MOSCOW, August 9. /TASS/: Foreign media outlets interfering in Russia’s affairs particularly through publications concerning the recent unauthorized rallies in Moscow may be barred from working in the country, Head of the United Russia party’s parliamentary faction and State Duma (the lower house of parliament) Deputy Speaker Sergei Neverov said in response to a TASS question on Friday.
"If there are media outlets that publish such reports seeking to influence our domestic affairs and incite [people] to transgress the law, [retaliatory measures] may include bans on working in Russia and statements from the Foreign Ministry," the parliamentarian said.
Neverov confirmed that members of the United Russia party had backed the opposition’s initiative to consider the situation "surrounding foreign interference in domestic elections." "It will certainly require the State Duma to discuss what is going on in the country and why other countries are trying to meddle in these processes," he noted. "We need to engage the State Duma’s security committee," Neverov added.

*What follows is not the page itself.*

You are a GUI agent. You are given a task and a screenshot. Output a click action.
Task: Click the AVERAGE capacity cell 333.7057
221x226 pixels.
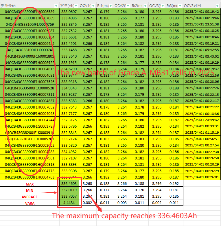click(x=69, y=197)
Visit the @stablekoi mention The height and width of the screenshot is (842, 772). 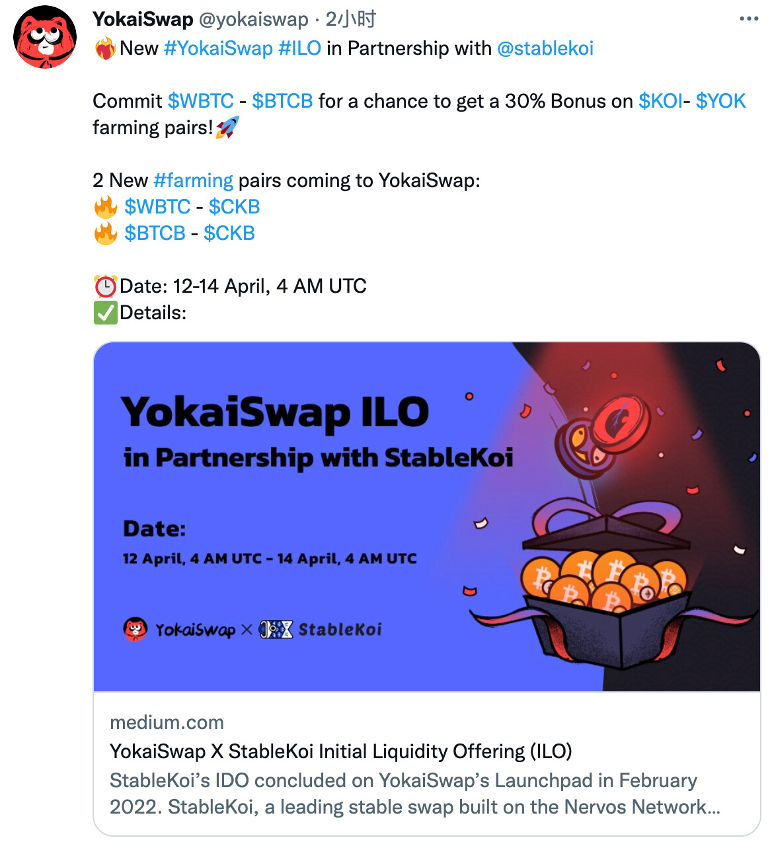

When asked about how these activities corresponded with those of the Federation Council (the upper house of parliament) Temporary Commission for the Protection of State Sovereignty and the Prevention of Interference in Russia's Internal Affairs, the Duma deputy speaker pointed out that the Commission "deals not only with election-related issues but also with matters concerning the actions of other countries and organizations that seek to intervene in Russia’s domestic processes." "As for us, we are responding to recent developments," he explained.
Russian Foreign Ministry Spokeswoman Maria Zakharova said earlier that the ministry would send official notes to the US and Germany in connection with attempts to interfere in Russia’s domestic affairs on the part of their diplomats and state media following the August 3 unauthorized rally in Moscow. She mentioned Germany’s Deutsche Welle among the media outlets that had made such attempts.
Russia’s Foreign Ministry summoned Beate Grzeski, the Charge d’Affaires at the German Embassy in Moscow, to emphasize that Deutsche Welle’s calls for Moscow residents to take to the streets in unauthorized rallies were unacceptable. On Friday, the ministry reprimanded a US diplomat for publishing information about the August 3 unauthorized rally on the embassy’s website.